Palo Verde slugs its way to Class 4A state softball title
The lineup for Palo Verde’s softball team features anywhere from six to seven players capable of hitting a home run.
Even Reed standout pitcher Julia Jensen eventually succumbed to the Panthers’ power.
Makena Martin and Cara Beatty each homered in the deciding game, and Palo Verde topped Reed 9-3 in the final of the Class 4A state tournament Saturday at Bishop Gorman.
Palo Verde (37-6), which lost to the Raiders 4-3 in the morning game, won their first state title since 2014 and third overall.
“We know that we were the best hitting team in the state,” Beatty said. “We’ve hit well off of every team that we’ve played, and we just had to go in there and answer back.”
Jensen, coming off a 21-strikeout performance in Friday’s 10-inning win over Coronado, finally wore down after making her fifth start in three days.
Martin got the best of an eight-pitch at-bat in the top of the fourth inning, hooking a drive around the foul pole in left field for a three-run home run that broke a 1-1 deadlock.
“I definitely felt it was a breaking point,” Martin said. “After that, we just kind of went off and we knew that we could score runs against her. But she’s a great pitcher, all props to her.”
Beatty hit a towering two-run homer in the fifth — it was the Panthers’ 60th of the season, a state record regardless of classification — and Grace Chavez added a run-scoring single two batters later to put the Panthers on top 7-2 and chase the UNR-bound Jensen.
Beatty went 2-for-4 with four RBIs in the final, and Martin also was 2-for-4.
“We wanted to see as many pitches as we could because we knew she had been throwing,” Palo Verde coach Kelly Glass said. “It was really important to us to go out with a bang. Put the ball in play hard, put pressure on the defense because we knew something was going to happen.”
Kendall Hopkins started the second game for the Panthers and bounced back after allowing a leadoff home run to Jessica Sellers in the bottom of the first.
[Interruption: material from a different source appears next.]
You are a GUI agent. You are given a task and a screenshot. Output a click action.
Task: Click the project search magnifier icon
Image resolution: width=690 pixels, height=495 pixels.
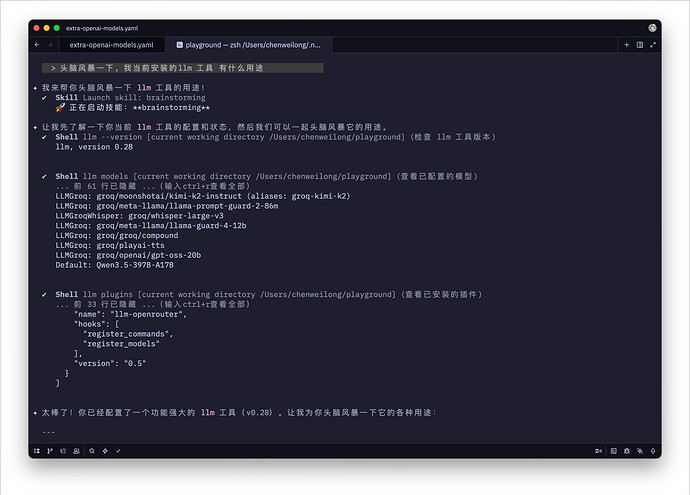tap(91, 451)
Hopkins went the distance, scattering nine hits, and recorded one of her three strikeouts to end the game.
“She did a great job,” Glass said. “She made adjustments we needed her to make, and once her team started hitting the ball a little harder, I think it gave her confidence to know she could finish the game for us.”
Palo Verde led 3-0 in the first game on the strength of a two-run blast by Ally Snelling in the second inning but couldn’t hold on.
Allie Hughes lifted a sacrifice fly in the sixth to score the go-ahead run for Reed (35-4-1), and Gabby Kahl had a two-run single in the fourth to tie the score at 3.
“We told them after that first game that it’s never easy for us,” Glass said. “We knew we had to put in the work today if we were going to be successful.”